Si l'euro représentera vraiment un atout stratégique pour l'Europe au XXIème siècle, la monnaie unique européenne ne représente pas la panacée universelle. Nous ne devons pas oublier de nous doter aussi des outils quotidiens de promotion de nos exportations et de défense de nos intérêts commerciaux dans le monde.
Une autre question nous préoccupe cependant. Elle est liée, en Europe, à la constitution de la zone euro. Elle est propre à l'agriculture européenne. Je veux parler du régime agri-monétaire. Sujet ô combien technique et sensible, vous en conviendrez.
Bien sûr, tous les agriculteurs abandonneront sans remords derrière eux les "montants compensatoires monétaires", "taux de conversion agricole", "switch-over", et autres béquilles actuellement indispensables au fonctionnement de la PAC. Tout cela va dans le sens de la simplification de la PAC que nous défendons. Mais pas à n'importe quelles conditions.
La sortie du régime agri-monétaire actuel doit être négociée pour que les agriculteurs français ne subissent aucune perte de revenu, sur les prix ou sur les aides.

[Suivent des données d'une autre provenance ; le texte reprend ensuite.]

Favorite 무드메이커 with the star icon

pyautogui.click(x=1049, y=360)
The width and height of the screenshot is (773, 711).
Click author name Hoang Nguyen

Avec votre collègue de l'agriculture - à qui nous le rappellerons - il faut rester très ferme dans la négociation avec la Commission et nos autres partenaires européens. Si nous y réussissons, cela ne nous coûtera rien. Je pense que le ministre des finances sera sensible à cet argument.
D'ailleurs, les financements communautaires existent, puisqu'ils sont utilisés dans le dispositif du régime agri-monétaire actuel. Sachons les redéployer pour que nos vieux écus verts basculent vite et bien vers des euros de bon aloi, ainsi que vous l'avez vous-même vérifié il y a quelques jours à Pessac en croquant dedans.
Pour en finir avec l'agri-monnaie, j'oublie ma fonction de Président du COPA et je vous dis : n'entrez pas dans le jeu de la Commission de pratiquer des économies sur le dos des agriculteurs français pour payer des aides aux agriculteurs anglais.
Le retour budgétaire de la France en serait dégradé d'autant. Si pour les quatre pays qui ne feront pas partie de la zone euro le régime agri-monétaire doit être adapté à l'euro, il est inutile de déshabiller Pierre pour habiller Paul.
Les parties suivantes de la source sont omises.